• **Aim**
Reproduce every line of the items below verbatim, keeping each character and line break unchanged.

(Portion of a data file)

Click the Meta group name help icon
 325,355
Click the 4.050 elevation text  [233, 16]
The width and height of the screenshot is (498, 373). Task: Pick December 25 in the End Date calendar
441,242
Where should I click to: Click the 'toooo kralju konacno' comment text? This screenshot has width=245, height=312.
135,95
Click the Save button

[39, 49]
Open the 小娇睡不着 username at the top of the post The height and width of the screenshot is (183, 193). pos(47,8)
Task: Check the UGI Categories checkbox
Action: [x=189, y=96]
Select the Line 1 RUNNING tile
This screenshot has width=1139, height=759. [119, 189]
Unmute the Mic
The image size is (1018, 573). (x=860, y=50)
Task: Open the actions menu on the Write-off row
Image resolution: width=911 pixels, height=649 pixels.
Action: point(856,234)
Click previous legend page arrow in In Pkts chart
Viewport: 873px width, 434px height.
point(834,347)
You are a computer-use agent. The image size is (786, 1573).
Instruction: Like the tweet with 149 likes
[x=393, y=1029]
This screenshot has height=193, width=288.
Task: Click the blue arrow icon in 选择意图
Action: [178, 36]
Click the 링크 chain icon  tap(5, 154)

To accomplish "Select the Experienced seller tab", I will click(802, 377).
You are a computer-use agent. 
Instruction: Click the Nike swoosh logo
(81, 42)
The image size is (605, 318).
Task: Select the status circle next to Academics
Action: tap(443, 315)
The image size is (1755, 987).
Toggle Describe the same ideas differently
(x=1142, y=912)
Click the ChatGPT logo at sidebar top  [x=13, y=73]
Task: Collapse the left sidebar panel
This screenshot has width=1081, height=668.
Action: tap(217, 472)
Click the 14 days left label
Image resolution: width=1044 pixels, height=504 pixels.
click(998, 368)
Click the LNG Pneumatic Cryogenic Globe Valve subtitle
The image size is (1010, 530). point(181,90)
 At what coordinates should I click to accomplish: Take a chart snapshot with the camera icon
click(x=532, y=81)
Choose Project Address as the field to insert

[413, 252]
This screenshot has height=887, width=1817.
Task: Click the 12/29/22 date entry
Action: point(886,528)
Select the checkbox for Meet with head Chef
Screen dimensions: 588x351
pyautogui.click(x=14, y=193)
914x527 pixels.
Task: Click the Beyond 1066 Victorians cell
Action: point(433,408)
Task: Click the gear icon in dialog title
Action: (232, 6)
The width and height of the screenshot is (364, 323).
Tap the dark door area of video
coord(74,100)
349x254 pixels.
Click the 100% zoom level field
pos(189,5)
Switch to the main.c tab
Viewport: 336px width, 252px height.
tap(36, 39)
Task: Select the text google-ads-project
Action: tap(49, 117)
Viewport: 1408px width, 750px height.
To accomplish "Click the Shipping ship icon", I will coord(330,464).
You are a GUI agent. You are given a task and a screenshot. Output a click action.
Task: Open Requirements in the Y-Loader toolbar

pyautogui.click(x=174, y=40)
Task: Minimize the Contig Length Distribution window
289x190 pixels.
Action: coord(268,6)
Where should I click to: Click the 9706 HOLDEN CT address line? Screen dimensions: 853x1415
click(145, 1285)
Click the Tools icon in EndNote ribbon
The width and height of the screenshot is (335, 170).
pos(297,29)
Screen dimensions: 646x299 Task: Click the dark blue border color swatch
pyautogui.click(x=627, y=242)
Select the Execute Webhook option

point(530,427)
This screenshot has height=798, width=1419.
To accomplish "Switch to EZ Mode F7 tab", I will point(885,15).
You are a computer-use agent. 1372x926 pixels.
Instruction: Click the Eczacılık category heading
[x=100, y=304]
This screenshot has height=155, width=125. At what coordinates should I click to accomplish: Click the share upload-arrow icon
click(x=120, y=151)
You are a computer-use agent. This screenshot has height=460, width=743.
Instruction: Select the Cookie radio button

• **The output**
Click the Meta group name help icon
 325,355
Click the 4.050 elevation text  [233, 16]
The width and height of the screenshot is (498, 373). Task: Pick December 25 in the End Date calendar
441,242
Where should I click to: Click the 'toooo kralju konacno' comment text? This screenshot has width=245, height=312.
135,95
Click the Save button

[39, 49]
Open the 小娇睡不着 username at the top of the post The height and width of the screenshot is (183, 193). pos(47,8)
Task: Check the UGI Categories checkbox
Action: [x=189, y=96]
Select the Line 1 RUNNING tile
This screenshot has width=1139, height=759. [119, 189]
Unmute the Mic
The image size is (1018, 573). (x=860, y=50)
Task: Open the actions menu on the Write-off row
Image resolution: width=911 pixels, height=649 pixels.
Action: point(856,234)
Click previous legend page arrow in In Pkts chart
Viewport: 873px width, 434px height.
point(834,347)
You are a computer-use agent. The image size is (786, 1573).
Instruction: Like the tweet with 149 likes
[x=393, y=1029]
This screenshot has height=193, width=288.
Task: Click the blue arrow icon in 选择意图
Action: [178, 36]
Click the 링크 chain icon  tap(5, 154)

To accomplish "Select the Experienced seller tab", I will click(802, 377).
You are a computer-use agent. 
Instruction: Click the Nike swoosh logo
(81, 42)
The image size is (605, 318).
Task: Select the status circle next to Academics
Action: tap(443, 315)
The image size is (1755, 987).
Toggle Describe the same ideas differently
(x=1142, y=912)
Click the ChatGPT logo at sidebar top  [x=13, y=73]
Task: Collapse the left sidebar panel
This screenshot has width=1081, height=668.
Action: tap(217, 472)
Click the 14 days left label
Image resolution: width=1044 pixels, height=504 pixels.
click(998, 368)
Click the LNG Pneumatic Cryogenic Globe Valve subtitle
The image size is (1010, 530). point(181,90)
 At what coordinates should I click to accomplish: Take a chart snapshot with the camera icon
click(x=532, y=81)
Choose Project Address as the field to insert

[413, 252]
This screenshot has height=887, width=1817.
Task: Click the 12/29/22 date entry
Action: point(886,528)
Select the checkbox for Meet with head Chef
Screen dimensions: 588x351
pyautogui.click(x=14, y=193)
914x527 pixels.
Task: Click the Beyond 1066 Victorians cell
Action: point(433,408)
Task: Click the gear icon in dialog title
Action: (232, 6)
The width and height of the screenshot is (364, 323).
Tap the dark door area of video
coord(74,100)
349x254 pixels.
Click the 100% zoom level field
pos(189,5)
Switch to the main.c tab
Viewport: 336px width, 252px height.
tap(36, 39)
Task: Select the text google-ads-project
Action: tap(49, 117)
Viewport: 1408px width, 750px height.
To accomplish "Click the Shipping ship icon", I will coord(330,464).
You are a GUI agent. You are given a task and a screenshot. Output a click action.
Task: Open Requirements in the Y-Loader toolbar

pyautogui.click(x=174, y=40)
Task: Minimize the Contig Length Distribution window
289x190 pixels.
Action: coord(268,6)
Where should I click to: Click the 9706 HOLDEN CT address line? Screen dimensions: 853x1415
click(145, 1285)
Click the Tools icon in EndNote ribbon
The width and height of the screenshot is (335, 170).
pos(297,29)
Screen dimensions: 646x299 Task: Click the dark blue border color swatch
pyautogui.click(x=627, y=242)
Select the Execute Webhook option

point(530,427)
This screenshot has height=798, width=1419.
To accomplish "Switch to EZ Mode F7 tab", I will point(885,15).
You are a computer-use agent. 1372x926 pixels.
Instruction: Click the Eczacılık category heading
[x=100, y=304]
This screenshot has height=155, width=125. At what coordinates should I click to accomplish: Click the share upload-arrow icon
click(x=120, y=151)
You are a computer-use agent. This screenshot has height=460, width=743.
Instruction: Select the Cookie radio button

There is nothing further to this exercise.